Peptoniphilus faecalis

Scientific classification
- Domain: Bacteria
- Kingdom: Bacillati
- Phylum: Bacillota
- Class: Clostridia
- Order: Tissierellales
- Family: Peptoniphilaceae
- Genus: Peptoniphilus
- Species: P. faecalis
- Binomial name: Peptoniphilus faecalis Ryu et al. 2021
- Type strain: AGMB00490 = KCTC 15944 = NBRC 114159
- Synonyms: Peptoniphilus porci Wylensek et al. 2021 (heterotypic synonym)

= Peptoniphilus faecalis =

- Genus: Peptoniphilus
- Species: faecalis
- Authority: Ryu et al. 2021
- Synonyms: Peptoniphilus porci Wylensek et al. 2021 (heterotypic synonym)

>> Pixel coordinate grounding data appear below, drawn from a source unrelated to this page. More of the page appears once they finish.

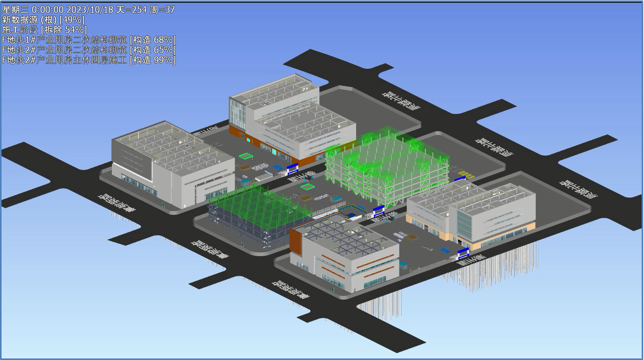This screenshot has width=644, height=360.
Task: Click the 施工阶段 拆除 54% status line
Action: [45, 30]
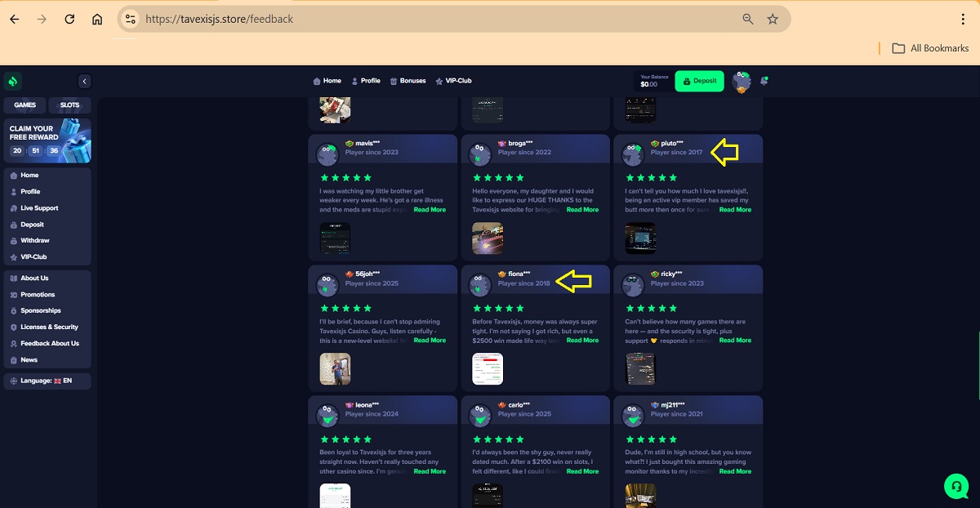The width and height of the screenshot is (980, 508).
Task: Click the notification bell icon
Action: (764, 81)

Species of anaerobic bacterium

Peptoniphilus faecalis is a species of Gram-positive, strictly anaerobic coccus belonging to the genus Peptoniphilus. The species was first described in 2021 following its isolation from the feces of a pig in South Korea.

== Ecology ==
P. faecalis was originally isolated from the feces of healthy pigs. Related strains have also been recovered from the colonic mucosa of pigs, indicating colonization of the gastrointestinal tract.